In principle all interactions (and other artefacts) that are used in the implementation are based on the universal HL7 v3 standard. On occasion models have been pre-adopted (i.e. extensions have been included in interactions prior to those extensions being approved by a committee). All extensions will be turned into proposals and (ultimately) into extensions of the universal standard. This has lead to quite a number of proposals for the domains listed above.

The NICTIZ specifications (by necessity) are based on models, schema fragments and tool versions created during the last few years. There are some unique compatibility and tooling challenges related to this. At some point in the future (probably no sooner than 2009) the specifications, tools and schema will be realigned with the then-latest version of the HL7v3 Normative Edition.

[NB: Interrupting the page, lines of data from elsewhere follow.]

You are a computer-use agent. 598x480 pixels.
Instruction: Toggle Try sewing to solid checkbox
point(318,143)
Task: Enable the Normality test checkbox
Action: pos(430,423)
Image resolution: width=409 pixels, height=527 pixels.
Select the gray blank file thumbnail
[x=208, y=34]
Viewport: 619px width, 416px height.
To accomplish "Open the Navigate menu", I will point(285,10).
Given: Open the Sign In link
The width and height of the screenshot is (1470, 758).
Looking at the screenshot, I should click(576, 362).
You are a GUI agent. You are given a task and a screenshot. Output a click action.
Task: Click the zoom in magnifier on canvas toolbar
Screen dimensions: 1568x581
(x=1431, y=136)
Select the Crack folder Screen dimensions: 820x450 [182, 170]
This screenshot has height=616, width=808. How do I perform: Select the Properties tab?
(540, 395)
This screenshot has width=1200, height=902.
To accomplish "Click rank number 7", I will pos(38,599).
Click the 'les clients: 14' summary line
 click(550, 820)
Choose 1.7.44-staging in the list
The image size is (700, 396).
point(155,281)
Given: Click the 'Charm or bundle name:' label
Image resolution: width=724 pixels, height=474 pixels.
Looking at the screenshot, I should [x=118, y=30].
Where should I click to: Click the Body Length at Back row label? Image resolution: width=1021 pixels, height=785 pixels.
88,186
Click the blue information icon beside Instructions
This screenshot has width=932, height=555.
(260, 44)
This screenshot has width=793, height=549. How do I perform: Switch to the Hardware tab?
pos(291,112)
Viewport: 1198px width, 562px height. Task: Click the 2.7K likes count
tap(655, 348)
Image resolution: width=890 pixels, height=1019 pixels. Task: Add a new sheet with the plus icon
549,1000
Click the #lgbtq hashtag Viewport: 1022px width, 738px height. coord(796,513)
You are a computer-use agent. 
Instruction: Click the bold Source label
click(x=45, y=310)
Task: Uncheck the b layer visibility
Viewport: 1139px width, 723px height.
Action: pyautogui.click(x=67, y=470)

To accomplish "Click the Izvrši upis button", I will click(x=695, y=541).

A note related to messaging standards: currently the exchange of data between applications in a hospital setting is almost exclusively based on HL7 version 2. GPs and community pharmacies have a long history of UN/EDIFACT based messaging, e.g. a significant percentage of prescriptions (an UN/EDIFACT message) are electronically sent to the pharmacy.

NICTIZ and HL7

NICTIZ is a benefactor of HL7 Inc., and a member of HL7 Netherlands. It is a contributor to the HL7 Tooling Collaborative (HTC, see http://www.hl7toolingcollaborative.org/), a software initiative to create HL7 software tools. It has stated that all HL7 v3 artefacts used in the context of the national infrastructure have to be based on the universal HL7 v3 standard. Any national extensions will be turned into proposals and (ultimately) into extensions of the universal standard.